━━ Exercise inputs ━━
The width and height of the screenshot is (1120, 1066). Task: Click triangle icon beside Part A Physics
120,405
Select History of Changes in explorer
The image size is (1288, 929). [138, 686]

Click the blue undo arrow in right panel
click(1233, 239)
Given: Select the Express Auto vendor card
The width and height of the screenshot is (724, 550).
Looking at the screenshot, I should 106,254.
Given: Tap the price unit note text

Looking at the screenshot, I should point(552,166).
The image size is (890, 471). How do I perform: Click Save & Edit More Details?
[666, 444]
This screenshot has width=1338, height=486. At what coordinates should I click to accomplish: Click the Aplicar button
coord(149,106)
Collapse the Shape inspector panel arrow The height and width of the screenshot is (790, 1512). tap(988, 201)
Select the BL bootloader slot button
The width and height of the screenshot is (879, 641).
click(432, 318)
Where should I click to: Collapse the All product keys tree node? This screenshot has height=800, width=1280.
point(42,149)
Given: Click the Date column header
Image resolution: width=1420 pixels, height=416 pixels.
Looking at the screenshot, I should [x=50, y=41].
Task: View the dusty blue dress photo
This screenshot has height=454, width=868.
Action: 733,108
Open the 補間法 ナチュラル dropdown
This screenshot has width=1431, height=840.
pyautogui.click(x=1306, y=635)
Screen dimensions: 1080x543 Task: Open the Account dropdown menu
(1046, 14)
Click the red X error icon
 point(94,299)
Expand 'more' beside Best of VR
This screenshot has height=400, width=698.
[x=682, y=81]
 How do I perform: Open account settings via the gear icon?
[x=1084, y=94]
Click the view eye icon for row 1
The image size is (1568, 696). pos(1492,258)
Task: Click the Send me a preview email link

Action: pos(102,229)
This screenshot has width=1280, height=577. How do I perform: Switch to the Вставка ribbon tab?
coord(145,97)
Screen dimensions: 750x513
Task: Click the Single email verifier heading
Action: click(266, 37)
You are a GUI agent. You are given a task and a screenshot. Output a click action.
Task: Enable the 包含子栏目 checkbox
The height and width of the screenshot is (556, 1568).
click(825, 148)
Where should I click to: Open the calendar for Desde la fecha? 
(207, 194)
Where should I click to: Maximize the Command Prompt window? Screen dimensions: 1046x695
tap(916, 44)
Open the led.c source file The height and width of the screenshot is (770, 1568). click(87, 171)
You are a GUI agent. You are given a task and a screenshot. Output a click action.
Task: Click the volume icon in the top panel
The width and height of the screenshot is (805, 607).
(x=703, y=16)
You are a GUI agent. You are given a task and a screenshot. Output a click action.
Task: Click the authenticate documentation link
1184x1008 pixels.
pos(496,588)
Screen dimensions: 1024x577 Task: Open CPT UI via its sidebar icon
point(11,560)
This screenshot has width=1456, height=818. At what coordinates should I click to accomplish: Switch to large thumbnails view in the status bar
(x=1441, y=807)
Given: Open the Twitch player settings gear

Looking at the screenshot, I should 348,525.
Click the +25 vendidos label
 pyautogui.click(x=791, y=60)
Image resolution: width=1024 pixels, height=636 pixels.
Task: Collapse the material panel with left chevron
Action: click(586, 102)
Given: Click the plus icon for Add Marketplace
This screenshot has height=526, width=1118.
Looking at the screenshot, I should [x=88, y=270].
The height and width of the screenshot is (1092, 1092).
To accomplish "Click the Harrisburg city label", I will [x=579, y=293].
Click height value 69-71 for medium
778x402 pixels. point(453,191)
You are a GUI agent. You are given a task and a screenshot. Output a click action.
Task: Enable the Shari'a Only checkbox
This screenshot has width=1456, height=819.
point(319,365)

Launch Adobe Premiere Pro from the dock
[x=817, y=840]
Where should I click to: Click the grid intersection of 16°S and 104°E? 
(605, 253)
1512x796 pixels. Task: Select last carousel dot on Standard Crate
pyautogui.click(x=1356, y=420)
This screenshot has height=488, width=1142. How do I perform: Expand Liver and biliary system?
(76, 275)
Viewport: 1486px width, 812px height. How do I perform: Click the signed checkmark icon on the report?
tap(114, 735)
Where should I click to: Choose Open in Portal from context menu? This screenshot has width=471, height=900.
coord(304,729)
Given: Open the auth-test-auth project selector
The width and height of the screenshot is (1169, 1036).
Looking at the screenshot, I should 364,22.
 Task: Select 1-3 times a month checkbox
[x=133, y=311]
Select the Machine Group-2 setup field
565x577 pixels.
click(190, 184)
━━━
Problem statement
Edit all of the items above so that every instance of "How do I perform" reads "How can I perform", and leave every other part of the items as it is.

Answer to this task
The width and height of the screenshot is (1120, 1066). Task: Click triangle icon beside Part A Physics
120,405
Select History of Changes in explorer
The image size is (1288, 929). [138, 686]

Click the blue undo arrow in right panel
click(1233, 239)
Given: Select the Express Auto vendor card
The width and height of the screenshot is (724, 550).
Looking at the screenshot, I should 106,254.
Given: Tap the price unit note text

Looking at the screenshot, I should point(552,166).
The image size is (890, 471). How can I perform: Click Save & Edit More Details?
[666, 444]
This screenshot has width=1338, height=486. At what coordinates should I click to accomplish: Click the Aplicar button
coord(149,106)
Collapse the Shape inspector panel arrow The height and width of the screenshot is (790, 1512). tap(988, 201)
Select the BL bootloader slot button
The width and height of the screenshot is (879, 641).
click(432, 318)
Where should I click to: Collapse the All product keys tree node? This screenshot has height=800, width=1280.
point(42,149)
Given: Click the Date column header
Image resolution: width=1420 pixels, height=416 pixels.
Looking at the screenshot, I should [x=50, y=41].
Task: View the dusty blue dress photo
This screenshot has height=454, width=868.
Action: 733,108
Open the 補間法 ナチュラル dropdown
This screenshot has width=1431, height=840.
pyautogui.click(x=1306, y=635)
Screen dimensions: 1080x543 Task: Open the Account dropdown menu
(1046, 14)
Click the red X error icon
 point(94,299)
Expand 'more' beside Best of VR
This screenshot has height=400, width=698.
[x=682, y=81]
 How can I perform: Open account settings via the gear icon?
[x=1084, y=94]
Click the view eye icon for row 1
The image size is (1568, 696). pos(1492,258)
Task: Click the Send me a preview email link

Action: pos(102,229)
This screenshot has width=1280, height=577. How can I perform: Switch to the Вставка ribbon tab?
coord(145,97)
Screen dimensions: 750x513
Task: Click the Single email verifier heading
Action: click(266, 37)
You are a GUI agent. You are given a task and a screenshot. Output a click action.
Task: Enable the 包含子栏目 checkbox
The height and width of the screenshot is (556, 1568).
click(825, 148)
Where should I click to: Open the calendar for Desde la fecha? 
(207, 194)
Where should I click to: Maximize the Command Prompt window? Screen dimensions: 1046x695
tap(916, 44)
Open the led.c source file The height and width of the screenshot is (770, 1568). click(87, 171)
You are a GUI agent. You are given a task and a screenshot. Output a click action.
Task: Click the volume icon in the top panel
The width and height of the screenshot is (805, 607).
(x=703, y=16)
You are a GUI agent. You are given a task and a screenshot. Output a click action.
Task: Click the authenticate documentation link
1184x1008 pixels.
pos(496,588)
Screen dimensions: 1024x577 Task: Open CPT UI via its sidebar icon
point(11,560)
This screenshot has width=1456, height=818. At what coordinates should I click to accomplish: Switch to large thumbnails view in the status bar
(x=1441, y=807)
Given: Open the Twitch player settings gear

Looking at the screenshot, I should 348,525.
Click the +25 vendidos label
 pyautogui.click(x=791, y=60)
Image resolution: width=1024 pixels, height=636 pixels.
Task: Collapse the material panel with left chevron
Action: click(586, 102)
Given: Click the plus icon for Add Marketplace
This screenshot has height=526, width=1118.
Looking at the screenshot, I should [x=88, y=270].
The height and width of the screenshot is (1092, 1092).
To accomplish "Click the Harrisburg city label", I will [x=579, y=293].
Click height value 69-71 for medium
778x402 pixels. point(453,191)
You are a GUI agent. You are given a task and a screenshot. Output a click action.
Task: Enable the Shari'a Only checkbox
This screenshot has width=1456, height=819.
point(319,365)

Launch Adobe Premiere Pro from the dock
[x=817, y=840]
Where should I click to: Click the grid intersection of 16°S and 104°E? 
(605, 253)
1512x796 pixels. Task: Select last carousel dot on Standard Crate
pyautogui.click(x=1356, y=420)
This screenshot has height=488, width=1142. How can I perform: Expand Liver and biliary system?
(76, 275)
Viewport: 1486px width, 812px height. How can I perform: Click the signed checkmark icon on the report?
tap(114, 735)
Where should I click to: Choose Open in Portal from context menu? This screenshot has width=471, height=900.
coord(304,729)
Given: Open the auth-test-auth project selector
The width and height of the screenshot is (1169, 1036).
Looking at the screenshot, I should 364,22.
 Task: Select 1-3 times a month checkbox
[x=133, y=311]
Select the Machine Group-2 setup field
565x577 pixels.
click(190, 184)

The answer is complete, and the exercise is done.